_Complete the following_
(1) According to the article, which Stellantis plant did the company renege on reopening and expanding?
(2) Rewrite the article's passage between "The union agreed" and "demanded his replacement.", inclusive, substituting "climate skeptic" for "climate denier".

======== Passage given ========

Union leaders and members at DNC praise Harris, blast Trump
'Trump is a scab': United Auto Workers President Shawn Fain speaks at the Democratic National Convention on Monday, Aug. 19, 2024. | AP

CHICAGO—Union leaders and two union members marched to the podium at the opening day of the Democratic Convention in Chicago, full of praise for Vice President Kamala Harris and blasting at her Republican foe, convicted felon and white nationalist Donald Trump, President Biden’s predecessor.

Auto Workers President Shawn Fain led the parade, after announcing earlier in the day that Stellantis, one of the big three auto companies, has reneged on its contractual commitment to reopen and expand its huge Belvidere plant, starting next year, and achieve full production in three years.

The contracts won by the UAW in its historic strike give the union the right to strike over grievances. Reopening Belvidere was a major and specific UAW win of special concern to the community, the workers, and, of course, their union. “On behalf of autoworkers everywhere, we’re standing up against a company that wants to go back on its commitments and drive a race to the bottom at the expense of the American worker,” Fain said in a union statement.

UAW won back many of the concessions, however, it and its members had lost over the last fifteen years—as well as written commitments from Ford, GM, and Stellantis/FiatChrysler that UAW unionists would be working at the coming generation of electric vehicle assembly and battery plants.

The union agreed to the climate change battle program President Biden strongly supported and Trump, who like other Republicans is a climate denier and fossil fuel booster, opposed. He called Fain “irresponsible” and demanded his replacement.

======== Recorded data ========

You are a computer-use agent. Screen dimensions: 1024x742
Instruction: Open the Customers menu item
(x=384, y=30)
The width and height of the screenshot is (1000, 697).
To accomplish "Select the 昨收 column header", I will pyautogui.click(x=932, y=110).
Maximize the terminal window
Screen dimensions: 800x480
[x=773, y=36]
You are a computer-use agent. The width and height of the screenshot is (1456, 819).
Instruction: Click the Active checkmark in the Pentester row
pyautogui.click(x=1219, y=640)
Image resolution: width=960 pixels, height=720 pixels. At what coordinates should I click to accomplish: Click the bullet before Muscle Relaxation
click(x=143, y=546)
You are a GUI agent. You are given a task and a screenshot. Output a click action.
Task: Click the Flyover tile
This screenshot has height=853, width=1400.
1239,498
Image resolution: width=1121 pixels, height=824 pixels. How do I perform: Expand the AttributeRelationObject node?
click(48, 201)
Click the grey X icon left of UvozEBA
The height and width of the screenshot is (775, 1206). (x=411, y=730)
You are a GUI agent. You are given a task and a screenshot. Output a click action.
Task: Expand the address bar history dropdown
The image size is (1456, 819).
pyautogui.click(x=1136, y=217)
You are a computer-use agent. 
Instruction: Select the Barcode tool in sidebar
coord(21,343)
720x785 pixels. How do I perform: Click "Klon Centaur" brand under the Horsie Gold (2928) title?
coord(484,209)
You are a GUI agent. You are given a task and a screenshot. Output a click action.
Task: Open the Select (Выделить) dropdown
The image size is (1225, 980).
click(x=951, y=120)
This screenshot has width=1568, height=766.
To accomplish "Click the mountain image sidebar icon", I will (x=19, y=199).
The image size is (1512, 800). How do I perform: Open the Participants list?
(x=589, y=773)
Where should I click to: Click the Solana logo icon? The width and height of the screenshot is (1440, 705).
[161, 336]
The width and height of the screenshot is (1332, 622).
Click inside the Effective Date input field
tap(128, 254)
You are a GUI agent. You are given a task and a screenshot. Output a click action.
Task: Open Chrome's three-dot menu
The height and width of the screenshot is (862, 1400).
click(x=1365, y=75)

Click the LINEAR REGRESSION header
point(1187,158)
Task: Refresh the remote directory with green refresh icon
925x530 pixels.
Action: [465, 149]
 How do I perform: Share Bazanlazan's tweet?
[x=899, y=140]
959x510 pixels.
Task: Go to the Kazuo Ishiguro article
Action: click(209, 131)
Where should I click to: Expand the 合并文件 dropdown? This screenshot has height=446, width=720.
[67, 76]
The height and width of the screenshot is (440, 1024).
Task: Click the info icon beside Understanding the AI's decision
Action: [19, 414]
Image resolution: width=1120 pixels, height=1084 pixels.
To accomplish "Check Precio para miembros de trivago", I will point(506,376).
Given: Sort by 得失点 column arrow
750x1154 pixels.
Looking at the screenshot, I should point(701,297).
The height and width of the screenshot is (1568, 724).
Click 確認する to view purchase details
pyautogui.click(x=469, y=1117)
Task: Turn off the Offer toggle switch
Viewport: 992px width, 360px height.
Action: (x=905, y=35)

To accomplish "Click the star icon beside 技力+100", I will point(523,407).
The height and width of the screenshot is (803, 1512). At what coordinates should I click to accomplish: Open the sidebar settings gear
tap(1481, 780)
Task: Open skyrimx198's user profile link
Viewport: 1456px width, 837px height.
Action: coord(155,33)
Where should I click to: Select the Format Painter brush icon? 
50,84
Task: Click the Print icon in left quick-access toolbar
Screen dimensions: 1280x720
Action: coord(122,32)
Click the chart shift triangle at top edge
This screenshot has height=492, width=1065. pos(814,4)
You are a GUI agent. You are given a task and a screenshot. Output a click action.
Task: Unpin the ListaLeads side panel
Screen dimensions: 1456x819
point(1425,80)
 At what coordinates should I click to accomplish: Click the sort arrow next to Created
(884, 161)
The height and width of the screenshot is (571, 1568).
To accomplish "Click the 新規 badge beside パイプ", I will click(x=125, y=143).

========

_Solutions to the tasks_
(1) The Belvidere plant

(2)
The union agreed to the climate change battle program President Biden strongly supported and Trump, who like other Republicans is a climate skeptic and fossil fuel booster, opposed. He called Fain “irresponsible” and demanded his replacement.